# New from Oklahoma too...



## KKD (Jun 22, 2012)

Hello All
Just wanted to say hello and thanks for a wonderful site. I figured it was time to stop being a wallflower and post. I'm in the extreme southwest corner of the state and lemme tell you...it's hot! Over a week of triple digits and no end in site. I do not have a hive or anything yet. This is my reading, learning semester. I live in the city limits and there seems to be a 'no bee's allowed in residential area' sign coming from the city planning office. I emailed someone from the OK Beekeepers Association for assistance/guidance. 
Look forward to visiting the site and getting more insight on these incredible group of girls!

Kris


----------



## Two_cyl (Mar 26, 2012)

http://www.oda.state.ok.us/forms/cps/apiaryact.pdf

KKD that should help you in your questions about what is allowed. Oklahoma Law for Beeks is very proactive.
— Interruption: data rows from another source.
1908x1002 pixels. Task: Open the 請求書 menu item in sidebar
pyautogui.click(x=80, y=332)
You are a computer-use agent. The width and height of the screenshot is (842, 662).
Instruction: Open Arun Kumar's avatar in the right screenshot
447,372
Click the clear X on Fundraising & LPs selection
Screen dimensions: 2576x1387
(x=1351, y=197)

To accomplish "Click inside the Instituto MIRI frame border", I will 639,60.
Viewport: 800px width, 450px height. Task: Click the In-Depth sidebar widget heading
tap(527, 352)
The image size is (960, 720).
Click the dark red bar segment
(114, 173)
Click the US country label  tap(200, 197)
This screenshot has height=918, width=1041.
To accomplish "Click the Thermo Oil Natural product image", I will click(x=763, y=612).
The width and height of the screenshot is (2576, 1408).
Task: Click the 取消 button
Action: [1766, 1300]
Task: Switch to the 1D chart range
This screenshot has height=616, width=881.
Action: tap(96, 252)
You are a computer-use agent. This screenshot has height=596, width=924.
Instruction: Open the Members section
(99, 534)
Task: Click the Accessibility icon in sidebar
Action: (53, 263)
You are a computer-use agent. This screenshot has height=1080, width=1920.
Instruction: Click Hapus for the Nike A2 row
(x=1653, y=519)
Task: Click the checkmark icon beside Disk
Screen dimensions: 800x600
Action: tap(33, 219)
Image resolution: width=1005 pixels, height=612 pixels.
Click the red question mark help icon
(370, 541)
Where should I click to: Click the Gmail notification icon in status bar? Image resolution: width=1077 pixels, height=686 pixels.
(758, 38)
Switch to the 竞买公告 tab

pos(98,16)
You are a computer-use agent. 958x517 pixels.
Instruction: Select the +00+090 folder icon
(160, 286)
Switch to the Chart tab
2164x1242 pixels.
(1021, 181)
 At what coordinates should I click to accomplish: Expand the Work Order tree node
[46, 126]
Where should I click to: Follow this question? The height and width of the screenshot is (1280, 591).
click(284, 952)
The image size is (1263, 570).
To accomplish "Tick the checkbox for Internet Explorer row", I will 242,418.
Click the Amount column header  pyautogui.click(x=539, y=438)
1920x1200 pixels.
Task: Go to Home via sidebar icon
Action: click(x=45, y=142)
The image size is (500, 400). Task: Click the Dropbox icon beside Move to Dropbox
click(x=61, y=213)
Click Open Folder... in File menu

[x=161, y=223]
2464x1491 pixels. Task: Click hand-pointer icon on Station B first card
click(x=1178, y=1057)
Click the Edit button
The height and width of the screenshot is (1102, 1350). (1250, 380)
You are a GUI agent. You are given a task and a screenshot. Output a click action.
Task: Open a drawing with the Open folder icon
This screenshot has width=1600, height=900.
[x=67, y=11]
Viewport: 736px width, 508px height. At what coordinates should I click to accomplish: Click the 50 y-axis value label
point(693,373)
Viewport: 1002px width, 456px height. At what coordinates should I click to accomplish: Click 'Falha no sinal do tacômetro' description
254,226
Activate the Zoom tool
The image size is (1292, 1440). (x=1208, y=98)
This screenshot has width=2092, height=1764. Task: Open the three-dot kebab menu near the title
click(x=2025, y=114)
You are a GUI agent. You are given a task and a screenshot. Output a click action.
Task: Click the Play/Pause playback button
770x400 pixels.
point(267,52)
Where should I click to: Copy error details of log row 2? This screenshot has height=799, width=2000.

Get in touch with the Cooperative Extension in Jackson County and they can help you find the right contacts at the Ag Dept.

Welcome to the forums. My bees are located in Caddo County I know all about the heat but still better than last year so far!

Matt


----------



## Two_cyl (Mar 26, 2012)

Here is the specific language in the Act for the Brilliant Minds at City Hall

§2-3-125 - Local Government Regulations and Ordinances Regarding Honeybees and Hives
No county, municipal corporation, consolidated government, or other political subdivision of this 
state shall adopt or continue in effect any ordinance, rule, regulation, or resolution prohibiting, 
impeding, or restricting the establishment or maintenance of honeybees in hives. This provision 
shall not be construed to restrict the zoning authority of a county or municipal government to 
establish appropriate locations for apiaries.


----------



## Bigtwin (Jun 19, 2011)

Welcome Kris!


----------



## cdb 1212 (Jun 14, 2012)

welcome kris, and good luck. there are many good people on this forum to learn from.


----------



## AmericasBeekeeper (Jan 24, 2010)

Welcome Kris!


----------



## Specialkayme (Sep 4, 2005)

Welcome to the site!


----------



## NasalSponge (Jul 22, 2008)

Welcome!! Hope you get that worked out! You can still come by and visit my girls when you are @ Tinker.


----------



## KKD (Jun 22, 2012)

Regardless what they say, i still plan on visiting ya when I'm up there.


----------



## scdw43 (Aug 14, 2008)

Welcome.


----------